Setelah puas manggung dan mengobrol di udara, Warkop mulai membuat film-film komedi yang selalu laris ditonton oleh masyarakat. Dari filmlah para personel Warkop mulai meraup kekayaan berlimpah. Dengan honor Rp 15.000.000 per satu film untuk satu grup, maka mereka pun kebanjiran uang, karena tiap tahun mereka membintangi minimal 2 judul film pada dekade 1980 dan 1990-an yang pada masa itu selalu diputar sebagai film menyambut Tahun Baru Masehi dan menyambut Hari Raya Idul Fitri di hampir semua bioskop utama di seluruh Indonesia.

era Televisi

Dalam era televisi swasta dan menurunnya jumlah produksi film, DKI pun lantas memulai serial televisi sendiri. Serial ini tetap dipertahankan selama beberapa lama walaupun Kasino tutup usia pada tahun 1997. Setelah Dono juga meninggal pada tahun 2001, Indro menjadi satu-satunya personel Warkop. Sedangkan Nanu sudah meninggal tahun 1983 karena sakit liver dan dimakamkan di TPU Tanah Kusir Jakarta.

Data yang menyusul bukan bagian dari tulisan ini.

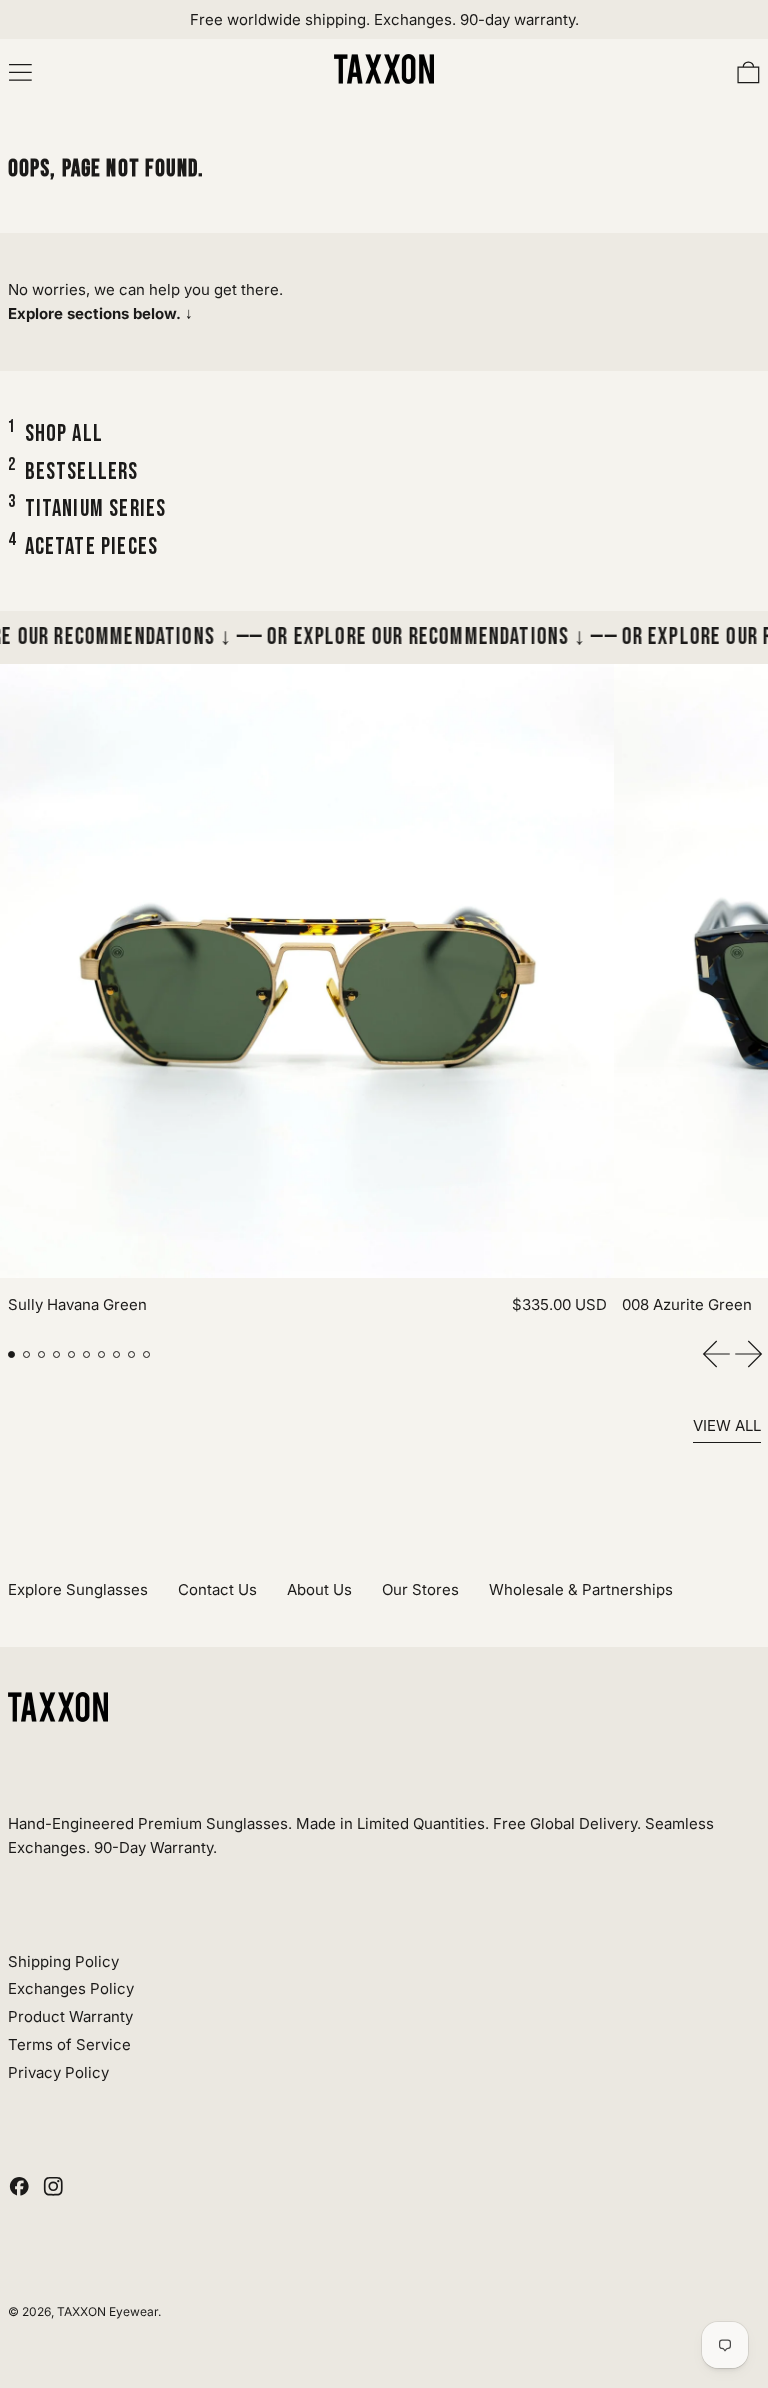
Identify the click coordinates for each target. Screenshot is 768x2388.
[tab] (12, 1355)
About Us (319, 1589)
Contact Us (217, 1589)
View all (727, 1425)
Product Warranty (70, 2016)
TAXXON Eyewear (107, 2311)
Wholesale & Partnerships (581, 1589)
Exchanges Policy (71, 1988)
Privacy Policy (58, 2072)
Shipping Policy (63, 1961)
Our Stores (420, 1589)
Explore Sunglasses (78, 1589)
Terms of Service (69, 2044)
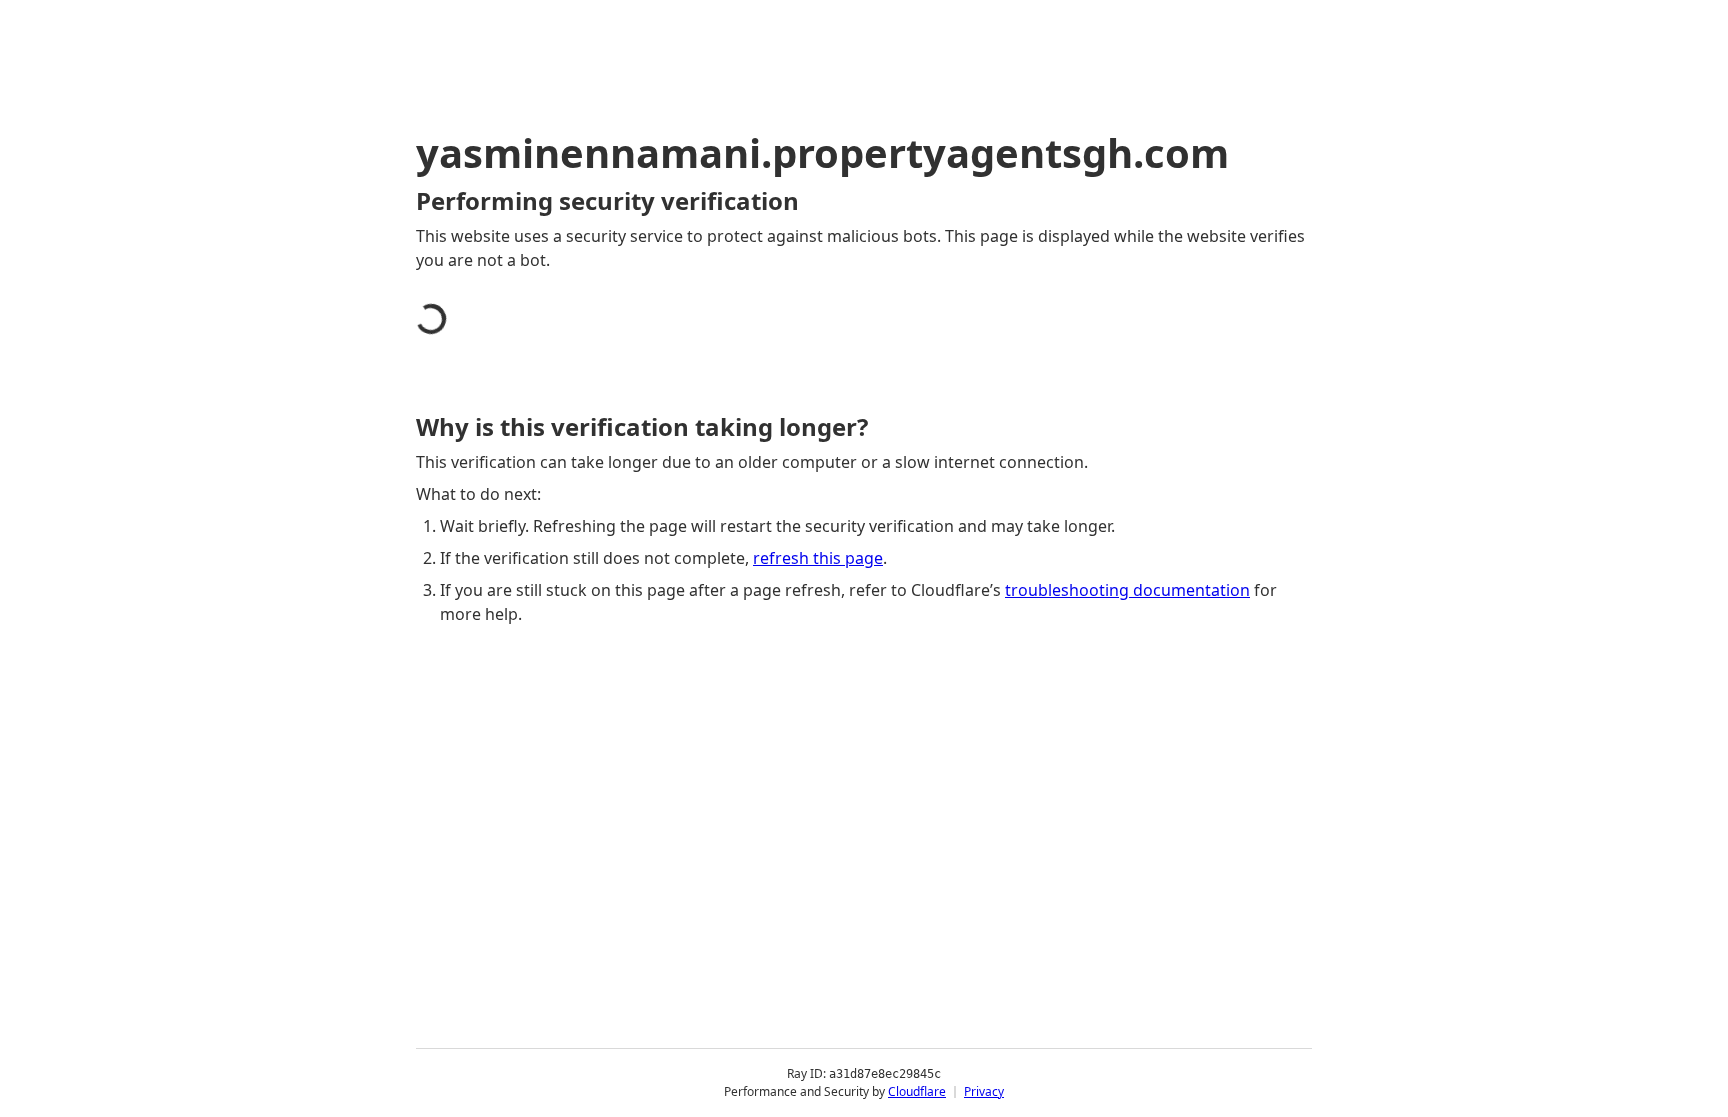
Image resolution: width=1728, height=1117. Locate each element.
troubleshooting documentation (1127, 590)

Kelebihan Warkop dibandingkan grup lawak lain, adalah tingkat kesadaran intelektualitas para anggotanya. Karena sebagian besar adalah mahasiswa (yang kemudian beberapa menjadi sarjana), maka mereka sadar betul akan perlunya profesionalitas dan pengembangan diri kelompok mereka. Ini dilihat dari keseriusan mereka membentuk staf yang tugasnya membantu mereka dalam mencari bahan lawakan. Salah satu staf Warkop ini kemudian menjadi pentolan sebuah grup lawak, yaitu Tubagus Dedi Gumelaralias Miing Bagito. Saat itu Miing mengaku bahwa ia ingin sekali menjadi pelawak, dan kebetulan ia diterima menjadi staf Warkop. Kerjanya selain mengumpulkan bahan lawakan, melakukan survei lokasi (di kota atau daerah sekitar tempat Warkop akan manggung), kalau perlu melakukan pekerjaan pembantu sekalipun seperti menyetrika kostum para personel Warkop. Ini dilakukan Miing dengan serius, karena ia sadar disinilah pembelajaran profesionalitas sebuah kelompok lawak. Miing sempat ikut dalam kaset warkop dan film warkop, sebelum akhirnya membentuk kelompok lawak sendiri bersama Didin (saudaranya) dan Hadi Prabowo alias Unang yang diberi namaBagito (alias Bagi Roto).

Diskografi (kaset)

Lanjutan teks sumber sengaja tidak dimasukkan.